Intégration réussie selon Hortefeux

Publié le

Dans la série boulette-qui-révèle-le-fond-de-mon-inconscient, Brice Hortefeux a fait assez fort hier mercredi 5 novembre sur BFM radio en estimant que l'élection de Barack Obama avait «un côté symbolique puisque chacun sait qu' (il) est d'une famille issue de l'immigration». Ajoutant: «C'est le témoignage que le défi de l'intégration peut être relevé.» Obama immigré? Son père était certes kenyan mais le futur président des Etats-Unis est né à Hawaï, Etat américain, d'une mère américaine.
Est-ce à dire que sa peau noire en fait d'office un immigrant ?

Lors d'une visite officielle aux Etats-Unis le 6 novembre 2007, Nicolas Sarkozy avait lui aussi gaffé.
«Moi, j'admire les Etats-Unis, avait-il déclaré, parce que Madeleine Albright, Colin Powell, Mme Rice, ce n'est pas des Américains de longue tradition.»
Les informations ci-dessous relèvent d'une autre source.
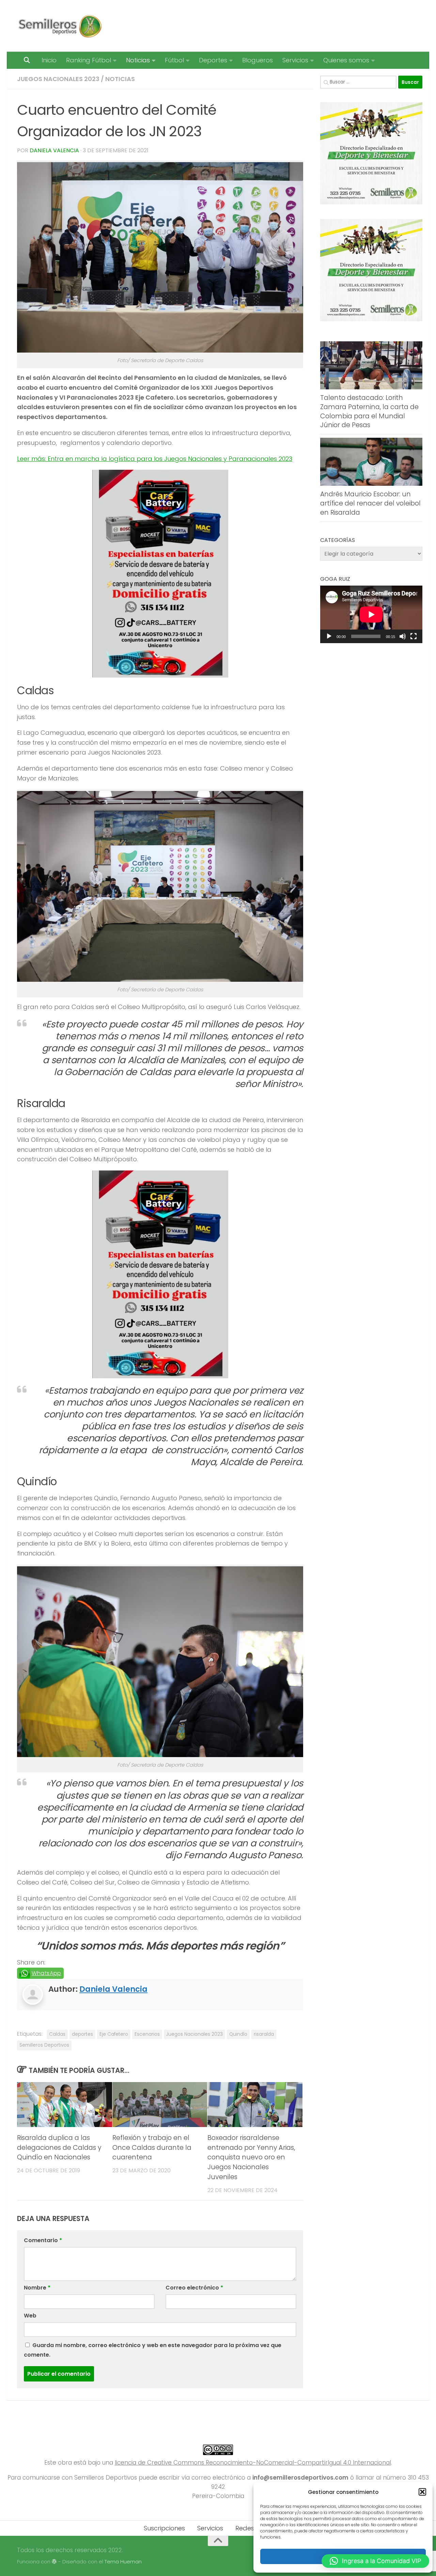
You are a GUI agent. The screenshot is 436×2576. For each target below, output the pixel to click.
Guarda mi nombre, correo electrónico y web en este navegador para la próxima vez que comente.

Or, si Madeleine Albright est effectivement née en Tchécosvolovaquie et a été naturalisée américaine et si Colin Powell est né à New York de parents jamaïcains, ce qui peut à la rigueur en faire des Américains de «fraîche» tradition, Condoleezza Rice est née, elle, aux Etats-Unis de parents et de grand-parents américains.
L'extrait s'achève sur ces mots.